Friday, January 27, 2012

15,000 years ago, Eagle Landing Park was buried under 3,000 feet of ice.  If you stand on the beach today and look across at the Olympic Mountains, that's about half way up the highest peaks you see.  Solid glacial ice.  The glacier retreated by about 11,000 years ago, and Douglas-fir trees marched back into the barren landscape to repopulate the lands where they lived before the glacier.  Those first pioneering Douglas-firs grew on soil lacking any organic material, any life.  As those trees lived and died on this land for 10,000 years, the soil became alive, full of decaying organic material and teeming with bugs, microbes, and fungi.

Over 100 years ago, most or all of the trees were stripped off the land.  The soil remained, mostly untouched.  The living, breathing soil of Eagle Landing Park is 10,000 years old.  The individual organisms may be young, but their genomes are ancient.  The above-ground portion of the forest had to start anew, but the below-ground forest lived on after the logging, mostly unaffected.  When the Douglas-firs grew again, those micorrhyzae were waiting for them.

The soil is very fluffy in most places.  When I want to plant a small plant, I just stick my hand into the earth and feel around for the openings.  I push the soil aside a little, distrubing it the least amount.  To plant a larger tree, I need a shovel, but that is to chop through the roots of other plants in the way.  Although I hate to disturb the soil, the living skin of the park, I do enjoy the feel and smell of having my hands in the soil.

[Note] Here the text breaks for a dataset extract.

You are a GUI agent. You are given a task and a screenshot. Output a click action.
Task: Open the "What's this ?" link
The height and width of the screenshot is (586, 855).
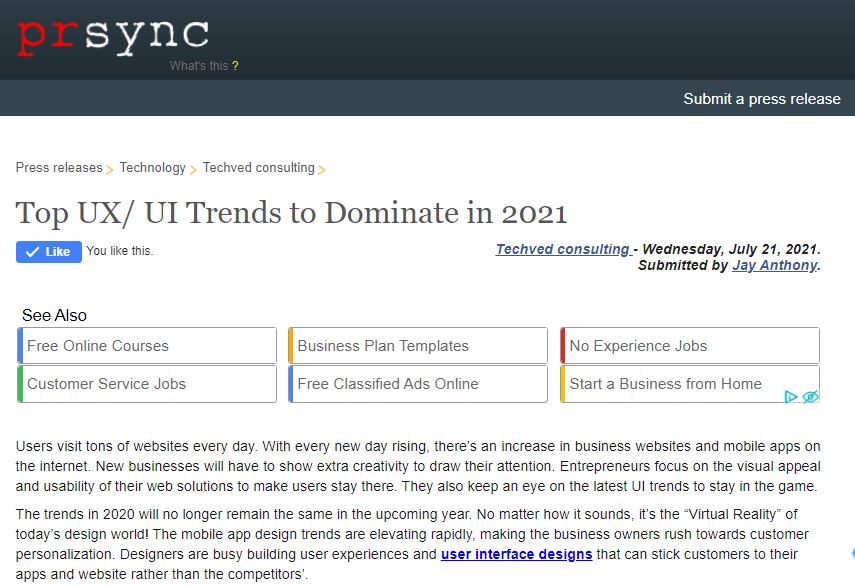[x=203, y=66]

Jon Luoma tells us there may be thousands of creatures under your foot each time you take a step.  If I could count those critters, I would have no trouble reaching 365 species this year.  One critter that does not belong there is the earthworm.  Most worms that you see are not native.  When the glacier retreated, the Douglas-firs marched into lands without most of the worms that we think of as naturally being in the soil.  Those invasive worms may be changing the makeup of the soil, and they may make it difficult to restore Eagle Landing Park to the way it once was.  Of course, no one made an accurate record of the forest before it was cut down, so we have to make educated guesses as we restore the forest to its former state of health.  But as much work as there is to do above ground, removing invasive species, below ground the park is fairly healthy, as far as I know.